— Нет, — сказала Соня твёрдо. — Никто больше здесь жить не будет.
Саша нахмурился: — Соня, ну зачем сразу так. Это ж семья.
— Семья? — она усмехнулась. — Тогда пусть вся семья живёт у мамы.
Ночью она не спала. Слушала, как в коридоре храпит Саша, как Настя смеётся в телефоне, как что-то шуршит на кухне. Ей казалось, что стены сдвигаются.
И тогда впервые в голове мелькнула мысль: или я выгоню их всех, или сама сбегу.
Утром Саша вернулся с работы и застал жену в спальне — она собирала его сумку.
— Сонь, ты что делаешь?
— Куда хочешь. Главное — не сюда.
— Ты что, с ума сошла?
— Нет, — она подняла голову, глаза сухие, усталые. — Просто мне хватит.
Он молчал. В коридоре уже слышался голос Тамары Павловны: — Сашенька, ну что там у вас опять?
Соня застегнула молнию на сумке, выпрямилась и сказала спокойно:
— Либо ты со мной, либо с ними. Решай.
Саша стоял в дверях, растерянный, как ребёнок, которого застали на месте преступления. Сумка лежала у его ног, а Соня стояла напротив — спокойная, но в глазах такое, что хоть засовывайся под пол.
— Соня… ты чего, — начал он, глухо. — Мама ж просто помочь хотела.
— Помочь? — она усмехнулась. — Ты хоть сам себя слышишь? Она помогла так, что я дома чужой стала.
Он открыл рот, но с кухни уже донёсся голос Тамары Павловны, звонкий, как чайник на плите: — Сашенька, сынок, ты иди кушай! Я котлеты пожарила, ещё горячие!
Соня не двинулась. Только тихо сказала: — Вот видишь, она уже командует. Как будто я тут прислуга.
— Ну хватит драму устраивать, — поморщился Саша. — Мама у нас не чужая, пусть живёт, если ей тяжело. Тебе-то что, не жалко ведь?
— Жалко! — впервые повысила голос Соня. — Мне жалко себя! И свои нервы жалко, и квартиру жалко, и тебя жалко — как ты, взрослый мужик, под юбку к матери обратно полез!
Он побледнел. — Не перегибай.
— А кто перегибает? Я или твоя мать, которая уже родственников сюда вселяет, как в общежитие?
Из кухни показалась сама виновница: в переднике, с половником, с лицом мученицы. — Сашенька, ты слышал? Она меня оскорбляет!
— Мама, — тихо сказал он, — подожди.
Но она уже завелась: — Нет, я не промолчу! Я в этой квартире ни дня спокойно не могу. Она всё своё, своё! А я что — враг?
— Это МОЁ жильё, — отчеканила Соня. — Купленное мной, до брака, моими деньгами.
— Ой, опять! — всплеснула руками Тамара Павловна. — Твоя, не твоя… А муж у тебя кто, мебель?
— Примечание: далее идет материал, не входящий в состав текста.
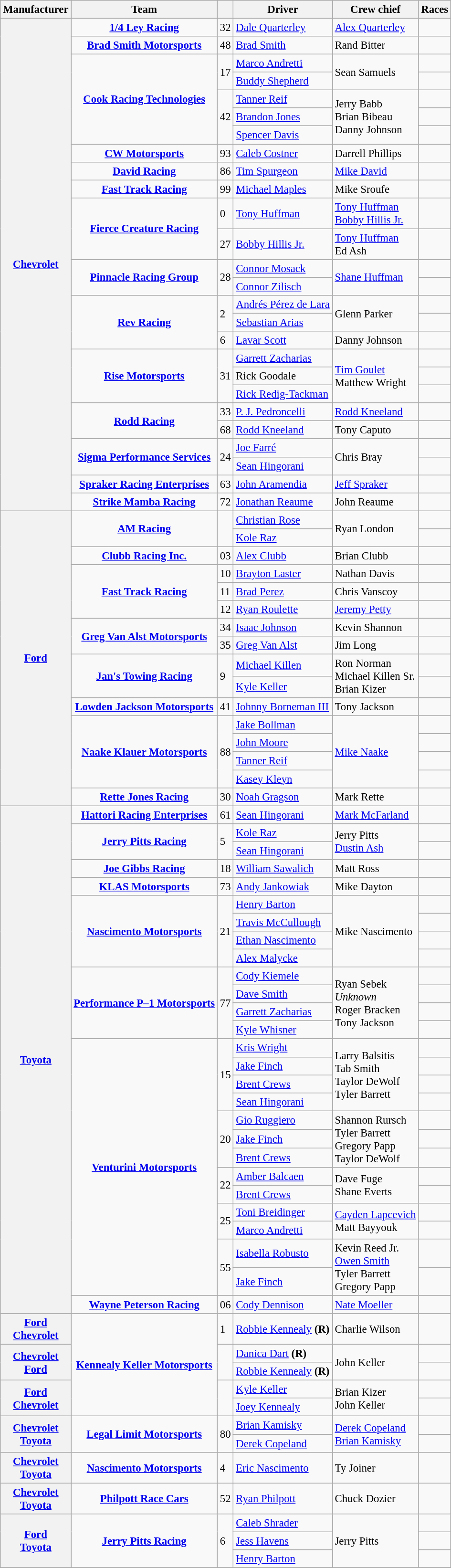
Jerry Pitts Dustin Ash [375, 841]
Travis McCullough [283, 922]
Joe Farré [283, 448]
Venturini Motorsports [144, 1167]
Spraker Racing Enterprises [144, 484]
Kasey Kleyn [283, 779]
Toyota [36, 1059]
CW Motorsports [144, 153]
Dave Smith [283, 994]
72 [225, 502]
33 [225, 412]
Rise Motorsports [144, 376]
Fierce Creature Racing [144, 228]
Johnny Borneman III [283, 707]
Strike Mamba Racing [144, 502]
Jeff Spraker [375, 484]
Kennealy Keller Motorsports [144, 1365]
Ford [36, 658]
2 [225, 313]
John Aramendia [283, 484]
99 [225, 189]
9 [225, 676]
Cody Dennison [283, 1305]
Brad Perez [283, 591]
0 [225, 213]
Glenn Parker [375, 313]
Naake Klauer Motorsports [144, 752]
35 [225, 645]
Ryan Roulette [283, 609]
Noah Gragson [283, 797]
Sebastian Arias [283, 322]
Brad Smith Motorsports [144, 45]
15 [225, 1075]
25 [225, 1221]
Joey Kennealy [283, 1407]
Ty Joiner [375, 1467]
Toni Breidinger [283, 1212]
Jan's Towing Racing [144, 676]
34 [225, 628]
P. J. Pedroncelli [283, 412]
Tim Spurgeon [283, 171]
11 [225, 591]
17 [225, 73]
Rodd Racing [144, 421]
Dave Fuge Shane Everts [375, 1185]
Shannon Rursch Tyler Barrett Gregory Papp Taylor DeWolf [375, 1139]
Jess Havens [283, 1541]
William Sawalich [283, 869]
Mike Nascimento [375, 931]
Tony Huffman Ed Ash [375, 244]
Performance P–1 Motorsports [144, 1003]
Alex Quarterley [375, 28]
Pinnacle Racing Group [144, 278]
Chevrolet Ford [36, 1362]
Manufacturer [36, 10]
Tony Jackson [375, 707]
27 [225, 244]
Tim Goulet Matthew Wright [375, 376]
31 [225, 376]
Mike Dayton [375, 886]
Rev Racing [144, 323]
Legal Limit Motorsports [144, 1434]
Nate Moeller [375, 1305]
Brian Clubb [375, 556]
42 [225, 117]
Jake Bollman [283, 725]
Derek Copeland Brian Kamisky [375, 1434]
Buddy Shepherd [283, 81]
John Reaume [375, 502]
Sean Samuels [375, 73]
22 [225, 1185]
Brandon Jones [283, 117]
Andy Jankowiak [283, 886]
1 [225, 1329]
Brian Kizer John Keller [375, 1398]
Tony Caputo [375, 430]
KLAS Motorsports [144, 886]
Chevrolet [36, 264]
Sigma Performance Services [144, 457]
80 [225, 1434]
Kris Wright [283, 1048]
Jerry Babb Brian Bibeau Danny Johnson [375, 117]
Mike Sroufe [375, 189]
Cody Kiemele [283, 976]
30 [225, 797]
55 [225, 1268]
Nathan Davis [375, 574]
4 [225, 1467]
Wayne Peterson Racing [144, 1305]
Crew chief [375, 10]
Chuck Dozier [375, 1499]
Rick Goodale [283, 376]
Ethan Nascimento [283, 940]
Rette Jones Racing [144, 797]
Jim Long [375, 645]
52 [225, 1499]
Mark Rette [375, 797]
86 [225, 171]
Joe Gibbs Racing [144, 869]
Chris Bray [375, 457]
Michael Killen [283, 665]
Tony Huffman [283, 213]
68 [225, 430]
Chris Vanscoy [375, 591]
Eric Nascimento [283, 1467]
5 [225, 841]
John Keller [375, 1362]
Philpott Race Cars [144, 1499]
77 [225, 1003]
Driver [283, 10]
Connor Zilisch [283, 286]
Michael Maples [283, 189]
Greg Van Alst [283, 645]
Cook Racing Technologies [144, 99]
Derek Copeland [283, 1443]
Amber Balcaen [283, 1176]
61 [225, 815]
1/4 Ley Racing [144, 28]
David Racing [144, 171]
28 [225, 278]
48 [225, 45]
Lavar Scott [283, 340]
Bobby Hillis Jr. [283, 244]
Rand Bitter [375, 45]
Dale Quarterley [283, 28]
Mike Naake [375, 752]
Jonathan Reaume [283, 502]
Caleb Shrader [283, 1522]
88 [225, 752]
Spencer Davis [283, 135]
12 [225, 609]
Christian Rose [283, 520]
Caleb Costner [283, 153]
03 [225, 556]
Mark McFarland [375, 815]
Ryan London [375, 529]
Clubb Racing Inc. [144, 556]
Mike David [375, 171]
21 [225, 931]
Ryan Philpott [283, 1499]
Danny Johnson [375, 340]
Brayton Laster [283, 574]
Gio Ruggiero [283, 1120]
73 [225, 886]
Ron Norman Michael Killen Sr. Brian Kizer [375, 676]
18 [225, 869]
Tony Huffman Bobby Hillis Jr. [375, 213]
Alex Malycke [283, 958]
Kevin Reed Jr. Owen Smith Tyler Barrett Gregory Papp [375, 1268]
Darrell Phillips [375, 153]
Greg Van Alst Motorsports [144, 637]
Hattori Racing Enterprises [144, 815]
41 [225, 707]
Lowden Jackson Motorsports [144, 707]
10 [225, 574]
AM Racing [144, 529]
Kevin Shannon [375, 628]
24 [225, 457]
32 [225, 28]
Cayden Lapcevich Matt Bayyouk [375, 1221]
Isaac Johnson [283, 628]
93 [225, 153]
Jerry Pitts [375, 1541]
Danica Dart (R) [283, 1353]
Andrés Pérez de Lara [283, 304]
06 [225, 1305]
Ryan Sebek Unknown Roger Bracken Tony Jackson [375, 1003]
63 [225, 484]
Alex Clubb [283, 556]
Isabella Robusto [283, 1253]
John Moore [283, 743]
Matt Ross [375, 869]
Ford Toyota [36, 1541]
Team [144, 10]
Charlie Wilson [375, 1329]
Rick Redig-Tackman [283, 394]
20 [225, 1139]
Shane Huffman [375, 278]
Jeremy Petty [375, 609]
Brad Smith [283, 45]
Brian Kamisky [283, 1425]
Kyle Whisner [283, 1030]
Races [435, 10]
Connor Mosack [283, 269]
Larry Balsitis Tab Smith Taylor DeWolf Tyler Barrett [375, 1075]
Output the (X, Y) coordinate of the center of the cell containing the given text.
— Если дальше так пойдёт — то да, мебель, — сказала Соня жёстко. — Стоит, пыль собирает и слова сказать боится.
Саша сжал кулаки, будто хотел что-то сказать, но не смог. — Я пойду, — пробормотал он, — подышу.
И вышел, хлопнув дверью.
Вечер прошёл в тишине. Тамара Павловна демонстративно молчала, только вздыхала каждые пять минут, как будто умирает. Настя тихо ржала в телефоне. Соня сидела на балконе, курила и смотрела на мокрые октябрьские огни.
“Может, я зря?” — мелькнуло в голове. — “Может, надо было потерпеть ещё чуть-чуть?” А потом вспомнила, как та же Тамара Павловна полгода назад критиковала её платье: “ну кто так замуж выходит, у всех белое, а у тебя серое”. Нет, не зря. Ни грамма не зря.
Утром дверь звякнула ключом — Саша вернулся. Глаза красные, волосы взъерошенные. — Сонь, — сказал он тихо. — Я не хочу ругаться.
Она стояла у окна, не оборачиваясь. — Тогда скажи: кто будет жить в этой квартире? Я и ты — или мама с племянниками?
Он помолчал, потом развёл руками: — Ну нельзя же родню выгонять, Сонь… Не по-человечески как-то.
— Зато по-человечески, когда меня выгоняют из моего дома, да?
Он опустил голову. — Я не хотел, чтобы всё так было.
— А что ты хотел? Чтобы я молчала и улыбалась, пока твою маму с Колькой к прописке тянут?
Он ничего не ответил. Только посмотрел как-то жалко, по-мальчишески. И в тот момент Соня поняла — всё. Кончилось. Даже если он останется, жить они уже не смогут.